Bird book for SE Asia

To: Israel Didham <>, Birding Australia <>
Subject: Bird book for SE Asia
From: Mick Roderick <>
Date: Mon, 9 Jan 2012 14:58:21 -0800 (PST)
I've come in late on this, but would like to point out that in the text 
accounts for range, Robson does provide a detailed description of range within 
SE Asia, but it is a subset of the range and status of the species throughout 
its entire range. This gives a good indication of where else the birds occur 
and I find it very useful. The Aussie guides have touched on this, but not in a 
consistent manner like in Robson (and many other guides). Maybe because we have 
so many endemic species?
Also - does anyone know where a copy of "Birds of Wallacea" is available? I was 
fortunate enough to blunder into some copies of Mackinnon and Phillips at the 
Sabah Museum (wasn't cheap) but have had trouble tracking down Coates and 
Bishop. I'm not well-versed with on-line searches but the sites I have seen it 
come up on have all said "out of print".

From: Israel Didham <>
To: Birding Australia <> 
Sent: Tuesday, 10 January 2012 5:28 AM
Subject: Bird book for SE Asia

the Robson guide covers mainland SE Asia (Singapore, Peninsular Malaysia, 
Thailand, Burma, Laos, Vietnam, Cambodia). If going further eastwards you have 
the MacKinnon guide to Borneo, Sumatra and Java (there's also a couple of 
Borneo specific guides); the Coates and Bishop guide for Wallacea (the Lesser 
Sundas and Sulawesi); and then the Beehler guide for New Guinea. The Wallacea 
guide alone weighs almost 2kg. 
Robson is really the only guide of use if covering several countries on the 
mainland, but it does have certain issues with the pictures. Especially the 
babblers are really crap when trying to identify the birds from them. Its 
almost like the artist hadn't actually seen any of the babblers in life. Having 
said that, I have used it many times in the field and it is acceptable.
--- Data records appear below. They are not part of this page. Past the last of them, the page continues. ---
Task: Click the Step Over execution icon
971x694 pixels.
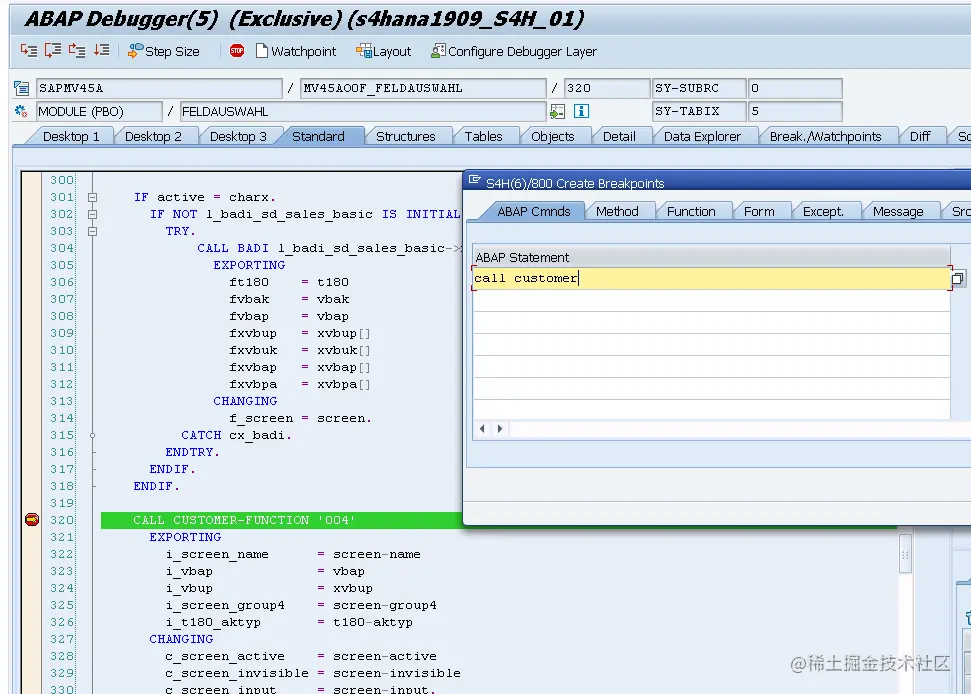Action: (52, 51)
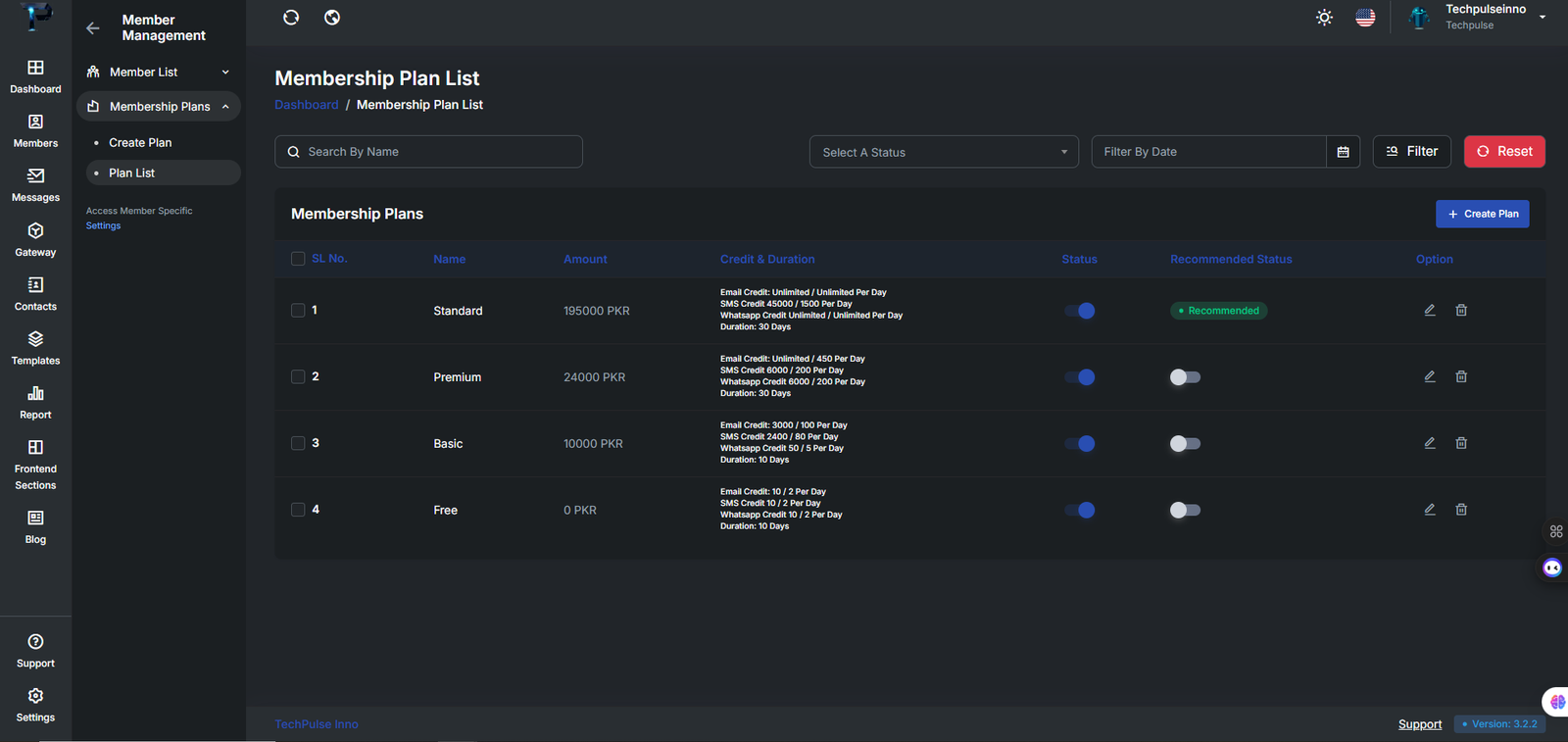The width and height of the screenshot is (1568, 742).
Task: Click the delete trash icon for Premium plan
Action: tap(1461, 376)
The 
lack of maps in Robson is a bit of an annoyance but not terribly important (the 
text is concise but describes the distribution of subspecies well). Note that 
there is a Thai version of the guide (covering Thailand only) which does have 
distribution maps.
As also stated, is cheaper than (for 
those who don't know, delivery is free worldwide from Book Depository)

From: Carl Clifford <>
To: Rosemary Royle <> 
Cc: ;  
Sent: Tuesday, 10 January 2012 12:02 AM
Subject: Bird book for SE Asia


I think Craig Robson had to stop somewhere, as SE Asia stretches from eastern 
India to Papua and north to the Philippines. I don't think I would like to lug 
around a field guide that covers the whole of the region. It would be nice to 
have one in the book case though. It would certainly make a lot more room in it.


Carl Clifford

On 09/01/2012, at 8:36 PM, Rosemary Royle wrote:

re Robson - Birds of South East Asia - I bought this book in the UK from Amazon 
for £11.39 in Jan 2011 but it was published by New Holland and has a yellow 
cover. Looking inside the cover I see it is the 2007 edition. The lack of maps 
is an irritant but the distribution information is all there in the text.

Note that if you are going to Malaysia, as we were, this book does not cover 

It would certainly be worth checking that whichever publisher / retailer you by 
it from that you get the latest (2009) edition.